[START Source passage]

How was your weekend @dharrigan?

dharrigan05:05:52

It was okay thanks! With the easing of restrictions here in the UK - we actually went out for a small pinic yesterday!

dharrigan05:05:39

It was good to get out of the house (further than the local park) and let the kid run around a bit - and take some nice photos - we took our DSLR which I've been using as my webcam. You get far better pictures even with the recent tech on mobile phones

dharrigan05:05:58

(you know mobile phones don't you...I think you call them cell phones now..... 😛 )

dharrigan05:05:09

How was your weekend?

seancorfield05:05:24

We ate a lot 🙂 We got takeout from a wonderful southern/soul food restaurant on Friday, then a mountain of Indian food on Saturday -- and we also binge-watched The Clone Wars and finished season 7. After a short break we've switched to Star Trek and we started TNG from s1 ep1 🙂

seancorfield05:05:21

I think it's bed time now, so ep6 will wait for tomorrow.

[END Source passage]
[START Given entries]

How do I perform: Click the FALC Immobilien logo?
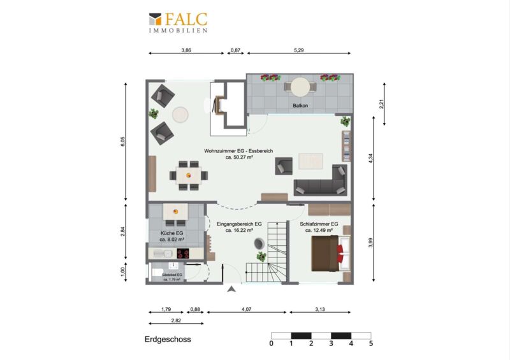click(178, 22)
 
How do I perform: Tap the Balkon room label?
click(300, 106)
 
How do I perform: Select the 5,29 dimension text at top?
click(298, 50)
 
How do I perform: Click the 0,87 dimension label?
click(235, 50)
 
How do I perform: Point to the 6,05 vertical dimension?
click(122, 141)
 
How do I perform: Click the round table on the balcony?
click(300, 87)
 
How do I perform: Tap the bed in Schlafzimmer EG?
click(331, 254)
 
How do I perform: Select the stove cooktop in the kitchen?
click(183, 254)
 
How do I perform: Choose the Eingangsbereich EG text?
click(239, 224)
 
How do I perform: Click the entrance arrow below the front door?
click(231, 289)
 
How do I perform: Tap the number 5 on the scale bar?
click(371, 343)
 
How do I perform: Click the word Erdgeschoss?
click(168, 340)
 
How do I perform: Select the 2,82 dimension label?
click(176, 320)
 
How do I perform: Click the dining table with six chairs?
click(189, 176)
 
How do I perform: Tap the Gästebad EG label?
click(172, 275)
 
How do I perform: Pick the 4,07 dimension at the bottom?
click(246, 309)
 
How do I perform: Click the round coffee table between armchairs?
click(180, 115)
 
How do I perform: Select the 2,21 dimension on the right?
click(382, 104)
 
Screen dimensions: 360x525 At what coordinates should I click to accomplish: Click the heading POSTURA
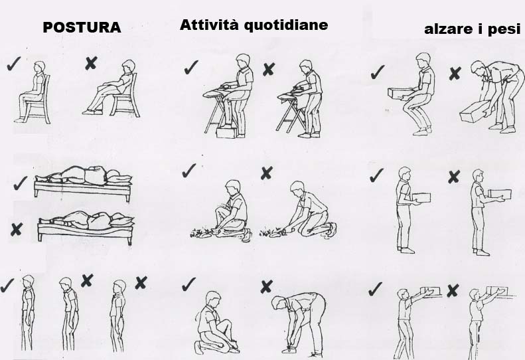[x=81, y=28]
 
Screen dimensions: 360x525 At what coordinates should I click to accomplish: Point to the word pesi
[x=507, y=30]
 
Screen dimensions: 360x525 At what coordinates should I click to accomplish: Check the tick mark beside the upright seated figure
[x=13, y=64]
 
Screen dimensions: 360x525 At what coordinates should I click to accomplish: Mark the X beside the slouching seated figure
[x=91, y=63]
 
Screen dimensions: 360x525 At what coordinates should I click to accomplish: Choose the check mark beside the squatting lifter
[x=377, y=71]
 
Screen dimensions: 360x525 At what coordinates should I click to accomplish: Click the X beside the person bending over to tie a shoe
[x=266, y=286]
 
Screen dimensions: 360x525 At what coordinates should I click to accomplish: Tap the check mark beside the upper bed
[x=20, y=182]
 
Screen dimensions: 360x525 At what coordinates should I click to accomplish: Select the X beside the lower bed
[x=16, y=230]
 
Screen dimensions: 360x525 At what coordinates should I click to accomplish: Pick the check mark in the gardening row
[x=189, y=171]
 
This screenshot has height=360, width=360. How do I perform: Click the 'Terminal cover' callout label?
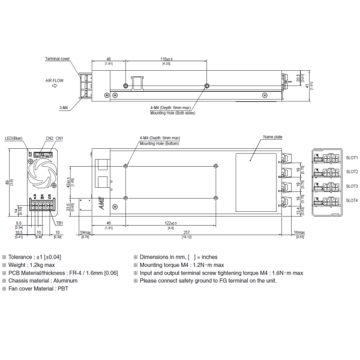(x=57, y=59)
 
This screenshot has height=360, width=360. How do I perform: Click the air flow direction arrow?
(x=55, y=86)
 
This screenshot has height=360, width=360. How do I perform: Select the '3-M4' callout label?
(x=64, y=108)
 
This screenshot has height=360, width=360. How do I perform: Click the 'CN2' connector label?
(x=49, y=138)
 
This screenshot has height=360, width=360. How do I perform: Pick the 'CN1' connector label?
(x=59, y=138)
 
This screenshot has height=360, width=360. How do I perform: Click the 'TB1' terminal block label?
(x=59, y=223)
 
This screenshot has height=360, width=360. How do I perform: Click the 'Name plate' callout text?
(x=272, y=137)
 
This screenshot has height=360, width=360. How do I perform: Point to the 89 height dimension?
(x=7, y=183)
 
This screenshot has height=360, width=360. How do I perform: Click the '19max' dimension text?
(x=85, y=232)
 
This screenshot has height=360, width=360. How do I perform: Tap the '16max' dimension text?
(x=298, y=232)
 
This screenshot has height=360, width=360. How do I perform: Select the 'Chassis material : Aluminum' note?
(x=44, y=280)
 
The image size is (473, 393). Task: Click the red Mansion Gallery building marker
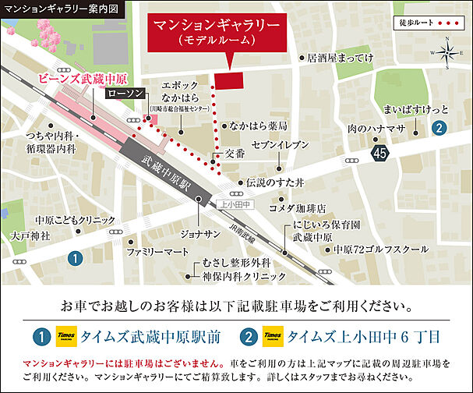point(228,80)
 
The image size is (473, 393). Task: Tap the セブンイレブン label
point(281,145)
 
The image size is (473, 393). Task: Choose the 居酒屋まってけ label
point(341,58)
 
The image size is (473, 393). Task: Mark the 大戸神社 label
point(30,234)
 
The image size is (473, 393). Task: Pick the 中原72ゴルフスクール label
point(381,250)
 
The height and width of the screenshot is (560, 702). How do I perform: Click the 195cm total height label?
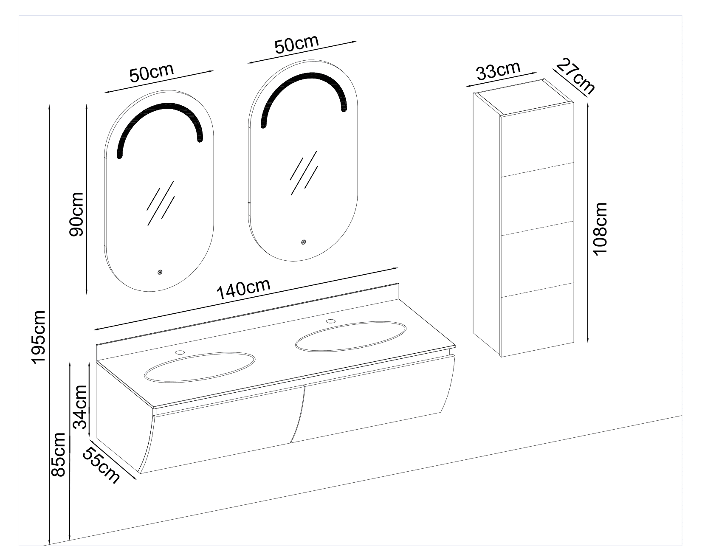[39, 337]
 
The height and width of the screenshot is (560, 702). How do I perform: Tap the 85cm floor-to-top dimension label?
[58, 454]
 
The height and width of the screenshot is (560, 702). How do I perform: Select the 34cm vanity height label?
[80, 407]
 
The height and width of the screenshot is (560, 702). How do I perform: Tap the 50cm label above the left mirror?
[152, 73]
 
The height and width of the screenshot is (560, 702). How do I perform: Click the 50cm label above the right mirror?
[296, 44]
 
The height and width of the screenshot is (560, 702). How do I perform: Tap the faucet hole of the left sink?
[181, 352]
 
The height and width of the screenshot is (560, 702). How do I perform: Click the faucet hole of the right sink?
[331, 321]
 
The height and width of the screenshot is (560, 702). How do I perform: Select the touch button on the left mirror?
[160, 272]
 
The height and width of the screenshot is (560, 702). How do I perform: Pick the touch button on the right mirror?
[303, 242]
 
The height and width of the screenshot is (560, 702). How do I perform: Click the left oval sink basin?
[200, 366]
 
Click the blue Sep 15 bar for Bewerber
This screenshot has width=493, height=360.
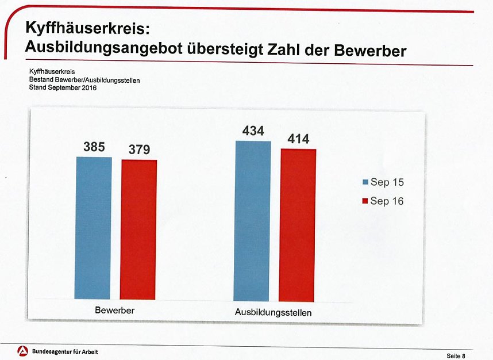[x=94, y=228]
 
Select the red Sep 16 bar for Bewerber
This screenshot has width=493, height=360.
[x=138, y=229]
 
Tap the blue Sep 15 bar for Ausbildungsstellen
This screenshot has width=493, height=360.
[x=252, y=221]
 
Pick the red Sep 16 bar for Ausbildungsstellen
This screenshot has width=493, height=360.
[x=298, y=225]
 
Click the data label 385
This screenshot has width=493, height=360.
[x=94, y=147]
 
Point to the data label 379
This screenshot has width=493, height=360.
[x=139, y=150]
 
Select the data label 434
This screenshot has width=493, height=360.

[END Given entries]
[START Given entries]

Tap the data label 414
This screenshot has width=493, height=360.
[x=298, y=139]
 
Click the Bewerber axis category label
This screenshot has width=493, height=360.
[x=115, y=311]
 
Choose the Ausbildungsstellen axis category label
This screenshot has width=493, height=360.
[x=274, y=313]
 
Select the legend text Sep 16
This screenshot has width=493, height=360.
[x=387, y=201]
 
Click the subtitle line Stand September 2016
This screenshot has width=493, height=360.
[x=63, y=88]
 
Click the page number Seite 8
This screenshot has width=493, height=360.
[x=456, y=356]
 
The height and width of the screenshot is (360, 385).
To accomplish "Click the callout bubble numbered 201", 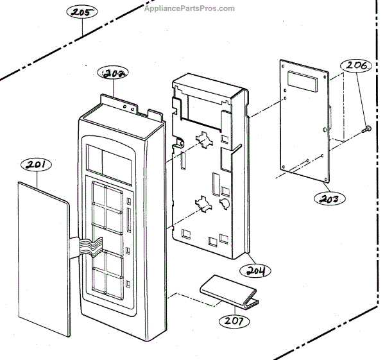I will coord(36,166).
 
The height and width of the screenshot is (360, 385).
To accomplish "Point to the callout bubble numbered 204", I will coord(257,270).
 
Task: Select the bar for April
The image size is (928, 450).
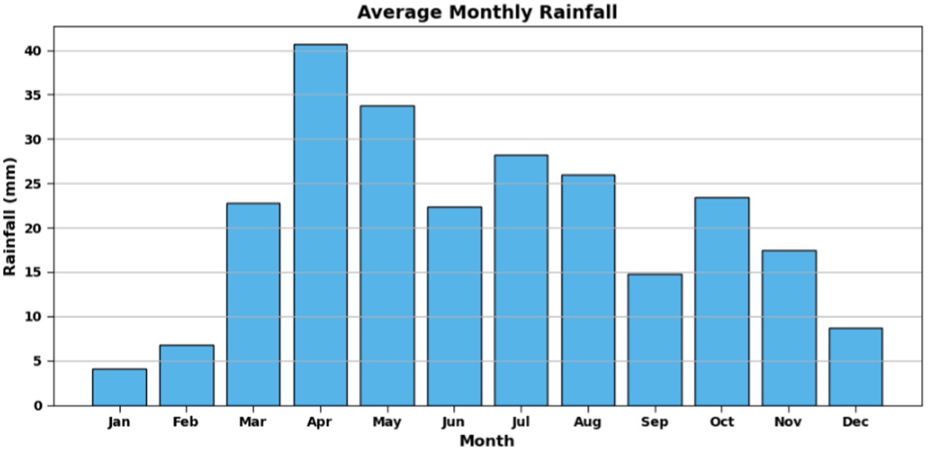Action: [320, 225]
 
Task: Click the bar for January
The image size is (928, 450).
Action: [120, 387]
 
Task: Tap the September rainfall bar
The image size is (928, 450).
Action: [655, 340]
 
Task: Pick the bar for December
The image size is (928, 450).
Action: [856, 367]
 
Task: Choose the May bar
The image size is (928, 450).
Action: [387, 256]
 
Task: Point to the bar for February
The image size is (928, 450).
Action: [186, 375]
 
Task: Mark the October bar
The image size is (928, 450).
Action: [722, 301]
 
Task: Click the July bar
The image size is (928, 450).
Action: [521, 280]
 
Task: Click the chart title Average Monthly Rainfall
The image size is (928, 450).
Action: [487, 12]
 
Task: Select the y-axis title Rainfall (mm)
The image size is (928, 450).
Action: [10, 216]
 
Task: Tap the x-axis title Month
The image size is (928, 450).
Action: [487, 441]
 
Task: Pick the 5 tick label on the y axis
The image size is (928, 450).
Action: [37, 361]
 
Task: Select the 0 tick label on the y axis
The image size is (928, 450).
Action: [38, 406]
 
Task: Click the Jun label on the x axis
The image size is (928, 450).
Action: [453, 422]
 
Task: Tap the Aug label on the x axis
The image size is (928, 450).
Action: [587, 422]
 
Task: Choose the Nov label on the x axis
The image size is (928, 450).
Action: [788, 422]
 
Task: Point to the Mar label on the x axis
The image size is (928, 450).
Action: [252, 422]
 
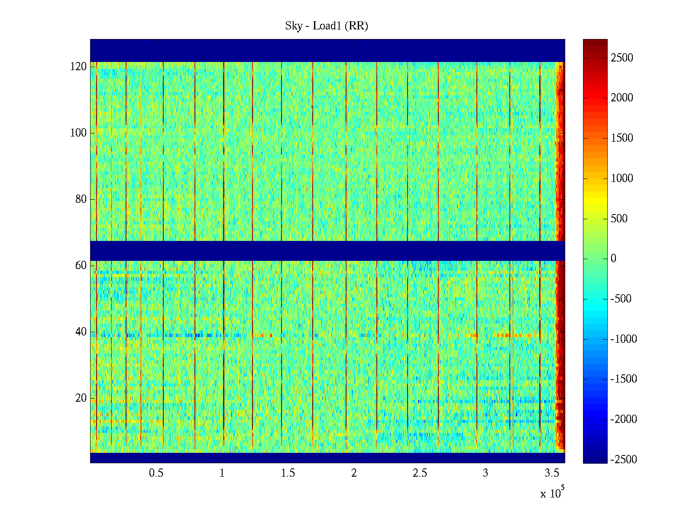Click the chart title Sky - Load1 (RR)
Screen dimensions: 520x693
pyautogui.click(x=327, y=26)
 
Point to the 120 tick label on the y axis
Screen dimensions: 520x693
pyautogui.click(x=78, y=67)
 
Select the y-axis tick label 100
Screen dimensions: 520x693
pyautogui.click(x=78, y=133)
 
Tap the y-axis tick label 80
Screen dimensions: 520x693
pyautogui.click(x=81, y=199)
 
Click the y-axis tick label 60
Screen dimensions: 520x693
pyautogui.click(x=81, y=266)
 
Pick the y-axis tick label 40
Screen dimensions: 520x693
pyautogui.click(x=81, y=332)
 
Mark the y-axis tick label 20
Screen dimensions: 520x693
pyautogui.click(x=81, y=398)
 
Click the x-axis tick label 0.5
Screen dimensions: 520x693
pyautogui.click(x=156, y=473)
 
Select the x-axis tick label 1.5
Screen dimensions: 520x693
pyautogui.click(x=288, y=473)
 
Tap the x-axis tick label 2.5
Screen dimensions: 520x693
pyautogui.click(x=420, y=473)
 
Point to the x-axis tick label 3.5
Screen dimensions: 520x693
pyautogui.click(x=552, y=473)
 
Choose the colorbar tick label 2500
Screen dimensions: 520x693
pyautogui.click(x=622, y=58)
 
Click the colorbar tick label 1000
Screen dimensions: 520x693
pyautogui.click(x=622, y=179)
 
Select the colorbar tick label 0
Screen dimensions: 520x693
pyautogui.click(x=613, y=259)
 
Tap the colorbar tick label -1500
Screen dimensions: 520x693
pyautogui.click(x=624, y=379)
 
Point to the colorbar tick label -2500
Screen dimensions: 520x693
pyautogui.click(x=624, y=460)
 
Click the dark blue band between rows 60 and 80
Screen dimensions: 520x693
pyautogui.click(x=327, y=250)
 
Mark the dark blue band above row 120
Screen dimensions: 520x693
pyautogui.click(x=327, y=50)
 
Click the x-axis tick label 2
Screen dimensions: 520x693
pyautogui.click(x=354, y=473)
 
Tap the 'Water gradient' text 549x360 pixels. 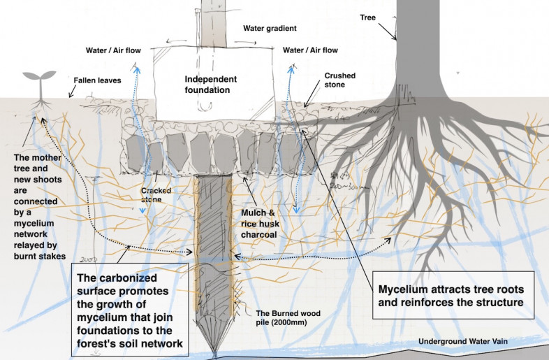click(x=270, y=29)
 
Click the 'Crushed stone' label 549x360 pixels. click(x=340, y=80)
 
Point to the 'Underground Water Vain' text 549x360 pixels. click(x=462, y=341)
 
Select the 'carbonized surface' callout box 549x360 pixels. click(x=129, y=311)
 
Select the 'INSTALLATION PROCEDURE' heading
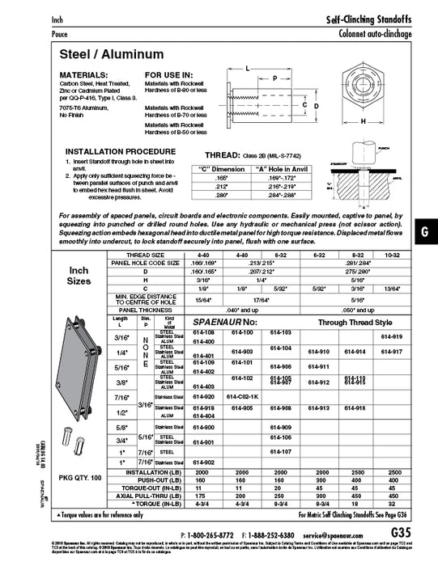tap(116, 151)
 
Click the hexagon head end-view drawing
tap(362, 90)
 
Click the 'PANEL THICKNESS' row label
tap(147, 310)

[END Given entries]

_Given problem 1_.
Answer these questions using the weekend chat.
(a) What camera did dharrigan bring on the picnic, and what has it been used as?
(b) What food did seancorfield get on Saturday?
(c) Which show did seancorfield finish season 7 of?
_Given problem 2_. Pick up the weekend chat where it stops and continue it with a few more messages.

_Right answer 1_.
(a) A DSLR, which has been used as a webcam.
(b) A mountain of Indian food.
(c) The Clone Wars.

_Right answer 2_.
dharrigan05:05:43

TNG - a good series, although I think it doesn't age that well.

dharrigan05:05:03

Sleep well! Speak tomorrow! 🙂

seancorfield05:05:10

It ages a lot better than TOS

seancorfield05:05:31

The missus is off to bed. I still have a beer to drink.

seancorfield05:05:50

Another weekend over and I didn't get around to making a new Clojure video 😞

dharrigan05:05:51

I see they have green-lit another new star trek series

seancorfield05:05:11

Picard season 2?

dharrigan05:05:26

No, let me get you the details

seancorfield05:05:38

Discovery season 3? 🙂

seancorfield05:05:53

(both of those are confirmed, I believe)

dharrigan05:05:04

a Pike + Spock spin off

dharrigan05:05:44

I haven't done much clojure past week or two atm. I've been put onto another project that needs some help (kotlin)

seancorfield05:05:21

(glad we have a CBS All Access subscription at this point!)

seancorfield05:05:50

I sort of promised last week I'd do a new YouTube "episode" but I'm struggling to find the time

dharrigan05:05:16

What would it be on?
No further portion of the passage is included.